[TASK DETAILS] For the records below, output each line exactly as it appears, from the first through the line with "You are a computer-use agent. The image".

Stored data:
----------------

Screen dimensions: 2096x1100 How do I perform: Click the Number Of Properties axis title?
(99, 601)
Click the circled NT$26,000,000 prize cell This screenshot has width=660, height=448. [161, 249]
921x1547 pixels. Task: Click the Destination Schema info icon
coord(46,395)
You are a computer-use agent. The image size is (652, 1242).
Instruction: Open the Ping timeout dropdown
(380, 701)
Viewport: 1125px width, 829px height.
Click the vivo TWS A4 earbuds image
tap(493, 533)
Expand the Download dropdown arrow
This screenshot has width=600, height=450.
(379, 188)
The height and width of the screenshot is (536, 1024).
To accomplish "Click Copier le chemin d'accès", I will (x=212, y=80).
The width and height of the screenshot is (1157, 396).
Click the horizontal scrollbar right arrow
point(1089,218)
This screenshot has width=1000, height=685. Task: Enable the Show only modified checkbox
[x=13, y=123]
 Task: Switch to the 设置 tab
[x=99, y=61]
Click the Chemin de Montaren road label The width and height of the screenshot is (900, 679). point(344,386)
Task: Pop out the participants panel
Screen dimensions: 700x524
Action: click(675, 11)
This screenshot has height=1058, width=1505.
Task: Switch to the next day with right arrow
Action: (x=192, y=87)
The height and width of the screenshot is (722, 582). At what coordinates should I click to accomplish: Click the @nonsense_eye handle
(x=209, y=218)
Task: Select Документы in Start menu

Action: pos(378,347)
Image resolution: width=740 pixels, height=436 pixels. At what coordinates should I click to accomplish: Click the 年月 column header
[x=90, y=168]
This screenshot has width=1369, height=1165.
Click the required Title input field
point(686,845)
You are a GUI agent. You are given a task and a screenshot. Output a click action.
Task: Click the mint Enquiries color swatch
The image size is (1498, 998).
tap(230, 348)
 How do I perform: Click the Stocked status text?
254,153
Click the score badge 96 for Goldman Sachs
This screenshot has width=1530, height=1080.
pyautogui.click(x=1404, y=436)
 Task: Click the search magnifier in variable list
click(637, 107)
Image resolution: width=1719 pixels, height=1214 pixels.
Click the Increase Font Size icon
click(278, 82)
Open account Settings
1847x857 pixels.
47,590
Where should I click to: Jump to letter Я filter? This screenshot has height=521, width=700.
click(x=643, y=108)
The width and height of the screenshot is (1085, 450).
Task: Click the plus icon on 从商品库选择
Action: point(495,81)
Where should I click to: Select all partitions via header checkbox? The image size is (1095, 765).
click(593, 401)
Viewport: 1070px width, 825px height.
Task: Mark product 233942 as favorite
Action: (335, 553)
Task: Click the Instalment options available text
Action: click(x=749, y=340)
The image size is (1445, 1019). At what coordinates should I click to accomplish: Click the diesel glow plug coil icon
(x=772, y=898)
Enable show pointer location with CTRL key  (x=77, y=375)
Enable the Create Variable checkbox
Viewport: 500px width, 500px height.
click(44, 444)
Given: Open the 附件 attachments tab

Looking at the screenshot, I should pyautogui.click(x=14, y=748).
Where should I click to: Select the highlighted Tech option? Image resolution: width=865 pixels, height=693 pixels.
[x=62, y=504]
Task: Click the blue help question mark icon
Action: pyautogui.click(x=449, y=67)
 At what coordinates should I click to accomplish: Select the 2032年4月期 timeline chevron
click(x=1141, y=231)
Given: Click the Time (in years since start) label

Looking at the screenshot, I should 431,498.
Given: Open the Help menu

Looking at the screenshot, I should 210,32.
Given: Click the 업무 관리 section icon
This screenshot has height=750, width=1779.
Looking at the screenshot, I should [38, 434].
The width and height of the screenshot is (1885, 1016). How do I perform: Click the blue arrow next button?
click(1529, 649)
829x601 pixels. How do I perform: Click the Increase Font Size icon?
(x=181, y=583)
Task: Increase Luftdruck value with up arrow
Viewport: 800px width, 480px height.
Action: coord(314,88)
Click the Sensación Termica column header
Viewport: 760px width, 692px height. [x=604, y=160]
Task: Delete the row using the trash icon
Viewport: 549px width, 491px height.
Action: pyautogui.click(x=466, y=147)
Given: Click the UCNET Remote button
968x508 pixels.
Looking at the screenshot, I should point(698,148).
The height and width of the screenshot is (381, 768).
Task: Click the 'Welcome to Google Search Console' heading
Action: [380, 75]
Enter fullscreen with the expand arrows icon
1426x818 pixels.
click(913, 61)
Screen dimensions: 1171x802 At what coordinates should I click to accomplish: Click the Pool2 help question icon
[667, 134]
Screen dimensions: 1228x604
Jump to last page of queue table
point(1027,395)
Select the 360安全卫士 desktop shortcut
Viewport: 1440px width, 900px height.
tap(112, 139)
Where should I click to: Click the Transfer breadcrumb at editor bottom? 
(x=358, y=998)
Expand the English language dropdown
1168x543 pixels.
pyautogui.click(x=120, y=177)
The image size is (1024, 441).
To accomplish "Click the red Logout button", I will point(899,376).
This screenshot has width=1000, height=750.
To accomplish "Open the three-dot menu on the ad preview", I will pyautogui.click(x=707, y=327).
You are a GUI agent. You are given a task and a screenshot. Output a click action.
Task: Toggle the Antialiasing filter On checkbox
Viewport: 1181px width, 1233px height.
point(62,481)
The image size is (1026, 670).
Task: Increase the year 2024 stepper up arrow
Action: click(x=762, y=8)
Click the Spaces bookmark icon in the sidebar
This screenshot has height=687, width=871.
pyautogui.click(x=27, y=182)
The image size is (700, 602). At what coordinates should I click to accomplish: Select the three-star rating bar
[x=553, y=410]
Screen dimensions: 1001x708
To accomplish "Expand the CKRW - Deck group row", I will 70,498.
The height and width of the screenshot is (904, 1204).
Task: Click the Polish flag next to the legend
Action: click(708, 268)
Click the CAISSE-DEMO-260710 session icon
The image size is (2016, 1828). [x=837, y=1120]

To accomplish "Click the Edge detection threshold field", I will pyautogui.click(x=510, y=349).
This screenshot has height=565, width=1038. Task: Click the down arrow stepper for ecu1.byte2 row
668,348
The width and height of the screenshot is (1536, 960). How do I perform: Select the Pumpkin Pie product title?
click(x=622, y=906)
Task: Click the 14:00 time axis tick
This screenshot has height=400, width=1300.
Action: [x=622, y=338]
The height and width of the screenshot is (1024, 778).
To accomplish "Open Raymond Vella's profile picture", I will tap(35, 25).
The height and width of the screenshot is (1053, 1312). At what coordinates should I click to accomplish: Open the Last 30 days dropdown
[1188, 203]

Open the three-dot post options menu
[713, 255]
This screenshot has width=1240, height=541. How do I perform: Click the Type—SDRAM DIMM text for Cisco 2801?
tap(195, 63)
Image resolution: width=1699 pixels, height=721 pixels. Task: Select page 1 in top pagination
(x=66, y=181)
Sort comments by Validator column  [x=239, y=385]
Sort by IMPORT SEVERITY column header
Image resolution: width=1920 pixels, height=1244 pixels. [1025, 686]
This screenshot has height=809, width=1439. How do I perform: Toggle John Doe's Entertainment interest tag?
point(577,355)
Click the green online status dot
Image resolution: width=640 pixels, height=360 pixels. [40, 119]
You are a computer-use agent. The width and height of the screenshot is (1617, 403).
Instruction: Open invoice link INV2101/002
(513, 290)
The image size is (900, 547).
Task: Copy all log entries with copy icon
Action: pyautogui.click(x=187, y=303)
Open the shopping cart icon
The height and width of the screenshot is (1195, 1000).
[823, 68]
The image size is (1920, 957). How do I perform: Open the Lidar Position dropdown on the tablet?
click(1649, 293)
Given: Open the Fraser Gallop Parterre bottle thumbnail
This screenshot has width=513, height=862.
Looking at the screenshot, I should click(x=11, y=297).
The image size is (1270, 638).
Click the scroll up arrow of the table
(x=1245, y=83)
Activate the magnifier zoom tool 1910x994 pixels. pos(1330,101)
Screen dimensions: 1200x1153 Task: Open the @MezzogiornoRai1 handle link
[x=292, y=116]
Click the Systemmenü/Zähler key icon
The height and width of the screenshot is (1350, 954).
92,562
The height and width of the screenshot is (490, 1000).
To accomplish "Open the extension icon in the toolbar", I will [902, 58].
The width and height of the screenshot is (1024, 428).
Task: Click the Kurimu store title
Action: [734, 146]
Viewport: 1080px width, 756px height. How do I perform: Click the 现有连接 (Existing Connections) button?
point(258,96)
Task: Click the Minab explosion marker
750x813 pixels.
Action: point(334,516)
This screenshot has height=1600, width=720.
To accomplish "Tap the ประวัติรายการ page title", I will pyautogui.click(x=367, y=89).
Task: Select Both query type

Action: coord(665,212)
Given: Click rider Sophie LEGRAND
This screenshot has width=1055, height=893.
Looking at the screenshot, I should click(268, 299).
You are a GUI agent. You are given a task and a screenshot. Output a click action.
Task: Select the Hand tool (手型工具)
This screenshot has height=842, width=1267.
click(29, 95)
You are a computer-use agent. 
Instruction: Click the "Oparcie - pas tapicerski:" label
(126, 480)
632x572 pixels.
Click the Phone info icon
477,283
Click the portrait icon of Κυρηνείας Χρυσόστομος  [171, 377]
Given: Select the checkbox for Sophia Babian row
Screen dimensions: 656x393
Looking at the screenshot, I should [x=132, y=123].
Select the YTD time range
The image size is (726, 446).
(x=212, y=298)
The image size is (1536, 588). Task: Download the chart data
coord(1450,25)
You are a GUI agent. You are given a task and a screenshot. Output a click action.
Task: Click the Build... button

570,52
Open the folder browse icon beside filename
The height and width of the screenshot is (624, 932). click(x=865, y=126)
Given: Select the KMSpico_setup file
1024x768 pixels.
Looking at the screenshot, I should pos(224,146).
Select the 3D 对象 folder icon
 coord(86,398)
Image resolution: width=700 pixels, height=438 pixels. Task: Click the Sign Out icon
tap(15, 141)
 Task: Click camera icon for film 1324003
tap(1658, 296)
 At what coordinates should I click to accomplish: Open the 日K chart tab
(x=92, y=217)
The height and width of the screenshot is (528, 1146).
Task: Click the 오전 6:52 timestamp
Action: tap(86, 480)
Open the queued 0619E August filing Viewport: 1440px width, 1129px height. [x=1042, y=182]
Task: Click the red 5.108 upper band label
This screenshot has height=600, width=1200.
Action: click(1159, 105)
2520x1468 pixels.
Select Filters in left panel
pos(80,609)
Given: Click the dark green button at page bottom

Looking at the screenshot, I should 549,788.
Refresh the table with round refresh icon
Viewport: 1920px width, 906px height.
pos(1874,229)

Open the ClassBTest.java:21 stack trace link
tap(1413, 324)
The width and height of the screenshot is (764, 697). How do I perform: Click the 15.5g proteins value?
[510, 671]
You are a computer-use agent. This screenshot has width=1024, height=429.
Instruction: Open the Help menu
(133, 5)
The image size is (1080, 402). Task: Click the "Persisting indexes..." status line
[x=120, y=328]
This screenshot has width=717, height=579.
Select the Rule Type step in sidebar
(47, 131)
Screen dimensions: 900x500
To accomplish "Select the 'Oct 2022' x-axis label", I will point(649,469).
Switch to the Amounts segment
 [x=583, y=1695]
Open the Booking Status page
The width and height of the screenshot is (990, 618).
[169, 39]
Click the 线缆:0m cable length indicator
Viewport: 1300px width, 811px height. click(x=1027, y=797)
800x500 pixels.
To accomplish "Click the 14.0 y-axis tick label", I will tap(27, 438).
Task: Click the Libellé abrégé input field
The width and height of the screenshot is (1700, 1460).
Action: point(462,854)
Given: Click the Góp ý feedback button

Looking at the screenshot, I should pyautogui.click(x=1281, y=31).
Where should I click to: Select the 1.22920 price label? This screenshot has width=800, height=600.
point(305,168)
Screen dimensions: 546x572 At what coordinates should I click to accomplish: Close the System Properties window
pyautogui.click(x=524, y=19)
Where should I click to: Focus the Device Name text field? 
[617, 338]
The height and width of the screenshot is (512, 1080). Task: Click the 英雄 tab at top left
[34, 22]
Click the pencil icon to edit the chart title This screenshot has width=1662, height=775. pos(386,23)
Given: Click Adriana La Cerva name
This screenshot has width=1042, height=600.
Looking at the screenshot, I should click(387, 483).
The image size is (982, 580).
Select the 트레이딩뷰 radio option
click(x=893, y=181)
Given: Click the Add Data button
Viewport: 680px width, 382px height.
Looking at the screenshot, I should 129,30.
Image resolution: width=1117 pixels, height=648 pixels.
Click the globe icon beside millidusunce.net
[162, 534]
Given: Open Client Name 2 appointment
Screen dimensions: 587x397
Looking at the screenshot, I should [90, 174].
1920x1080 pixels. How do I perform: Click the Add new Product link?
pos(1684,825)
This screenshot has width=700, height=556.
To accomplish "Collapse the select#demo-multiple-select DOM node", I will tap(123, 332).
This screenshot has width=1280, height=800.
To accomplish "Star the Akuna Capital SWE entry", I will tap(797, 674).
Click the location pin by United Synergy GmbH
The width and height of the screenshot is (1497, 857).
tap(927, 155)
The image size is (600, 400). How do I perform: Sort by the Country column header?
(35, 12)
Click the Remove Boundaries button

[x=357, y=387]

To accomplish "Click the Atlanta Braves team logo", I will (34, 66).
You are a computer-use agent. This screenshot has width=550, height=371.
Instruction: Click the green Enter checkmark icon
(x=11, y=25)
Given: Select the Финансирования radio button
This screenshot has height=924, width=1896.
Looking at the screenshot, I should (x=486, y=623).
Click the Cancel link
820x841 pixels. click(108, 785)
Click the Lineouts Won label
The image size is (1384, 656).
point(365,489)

----------------

[TASK ANSWER]
Screen dimensions: 2096x1100 How do I perform: Click the Number Of Properties axis title?
(99, 601)
Click the circled NT$26,000,000 prize cell This screenshot has width=660, height=448. [161, 249]
921x1547 pixels. Task: Click the Destination Schema info icon
coord(46,395)
You are a computer-use agent. The image size is (652, 1242).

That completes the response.